_Requirement:_
Reproduce the entire Windows Phone passage below word for word.

I don’t know what I was thinking (“perhaps things would be different this time”), but the Windows Phone series is tied heavily to Windows and Zune, which makes it difficult to manage and use it from within the Apple ecosystem. Sure there’s an OS X connector, but it pales in comparison to the Zune system on Windows, especially if I wanted to do something like use the Zune Pass unlimited features to explore and build out a library.

Then there are personal nitpicks:

  • The back button: I get the idea for it, as nearly every app has this type of behavior, but it’s definitely a little odd hitting back until you switch to another app, especially coming from the self-contained app-hood of iOS.
  • App switching/ loading performance – switching out of apps and to others seem to have noticeable performance issues, even those that should supposedly be cached. Either apps are getting terminated too quickly, or they’re just not great at recovering from a paused state. This is supposedly being remedied in an update very soon.
  • Lack of best practices for using mobile IE – Best example was the Twitter app – I would click a link, and I would switch apps to mobile IE, then I’d hit back to go back into Twitter. There would be a very pronounced load time, then you could go about your business. Of course, the next time you open mobile IE proper, the page you loaded from Twitter will still be present. I would have loved to see them implement a built-in browser instance instead of pushing it out to the proper app. Facebook is a good example of an app that does this, and this is of course how most iOS apps operate, including Twitter’s iOS counterpart. i would hope that in the future if any apps need to use a browser view, they do it in the app.
  • Oh how I missed being able to tap the top of the screen to quickly scroll back to the top.

So Why Go Back?

All in all, as I mentioned, I like the system a lot, and I think it will be a formidable contender in 1-2 years, but right now things just weren’t quite right for me when using it on a day-to-day basis, especially coming from an iPhone, even the 3G (the iPhone 4 makes iOS into something completely different and better than the 3G version).

_Given data:_

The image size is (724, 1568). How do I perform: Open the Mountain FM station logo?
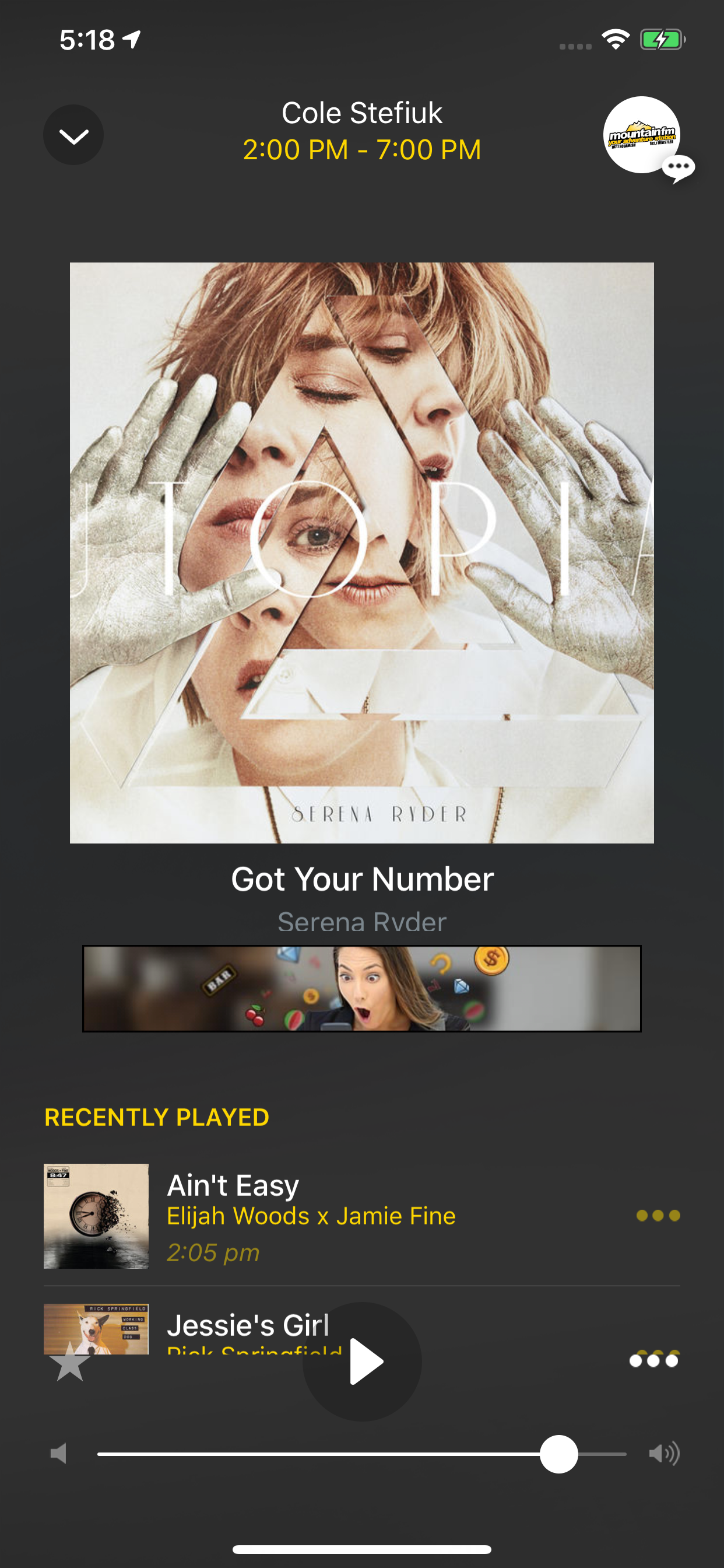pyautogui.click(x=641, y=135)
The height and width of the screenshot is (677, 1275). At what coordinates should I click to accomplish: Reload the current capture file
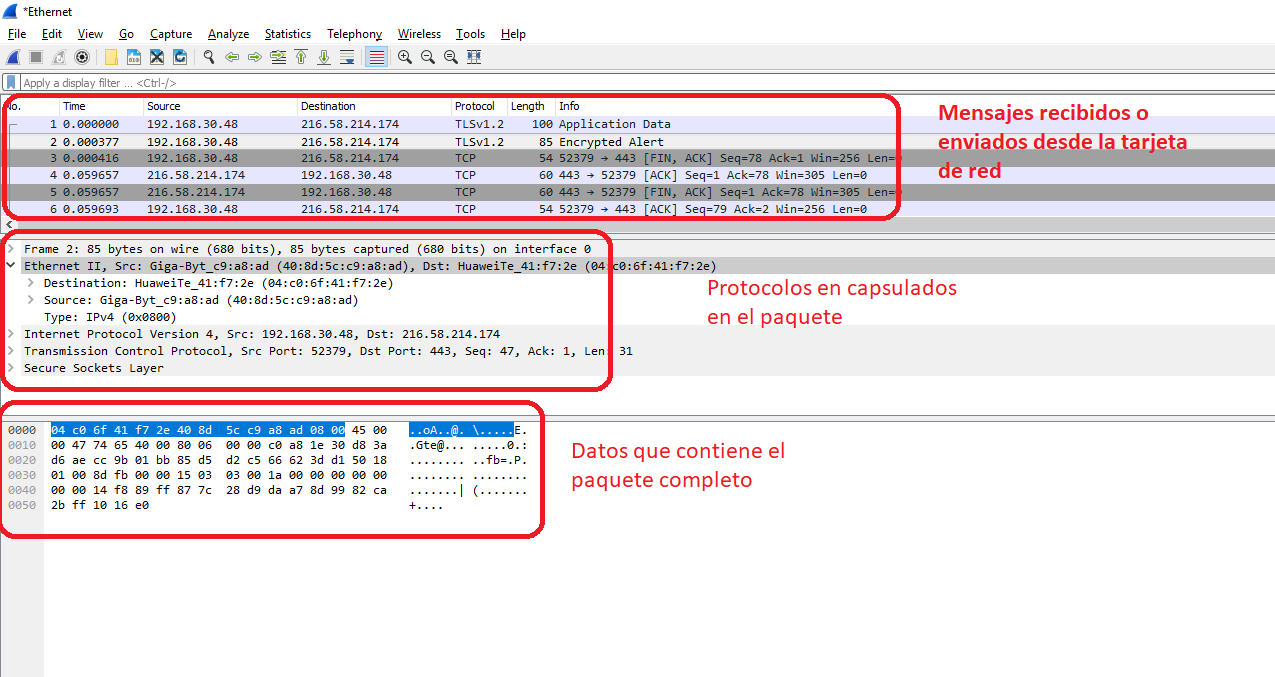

_Final answer:_
I don’t know what I was thinking (“perhaps things would be different this time”), but the Windows Phone series is tied heavily to Windows and Zune, which makes it difficult to manage and use it from within the Apple ecosystem. Sure there’s an OS X connector, but it pales in comparison to the Zune system on Windows, especially if I wanted to do something like use the Zune Pass unlimited features to explore and build out a library.

Then there are personal nitpicks:

  • The back button: I get the idea for it, as nearly every app has this type of behavior, but it’s definitely a little odd hitting back until you switch to another app, especially coming from the self-contained app-hood of iOS.
  • App switching/ loading performance – switching out of apps and to others seem to have noticeable performance issues, even those that should supposedly be cached. Either apps are getting terminated too quickly, or they’re just not great at recovering from a paused state. This is supposedly being remedied in an update very soon.
  • Lack of best practices for using mobile IE – Best example was the Twitter app – I would click a link, and I would switch apps to mobile IE, then I’d hit back to go back into Twitter. There would be a very pronounced load time, then you could go about your business. Of course, the next time you open mobile IE proper, the page you loaded from Twitter will still be present. I would have loved to see them implement a built-in browser instance instead of pushing it out to the proper app. Facebook is a good example of an app that does this, and this is of course how most iOS apps operate, including Twitter’s iOS counterpart. i would hope that in the future if any apps need to use a browser view, they do it in the app.
  • Oh how I missed being able to tap the top of the screen to quickly scroll back to the top.

So Why Go Back?

All in all, as I mentioned, I like the system a lot, and I think it will be a formidable contender in 1-2 years, but right now things just weren’t quite right for me when using it on a day-to-day basis, especially coming from an iPhone, even the 3G (the iPhone 4 makes iOS into something completely different and better than the 3G version).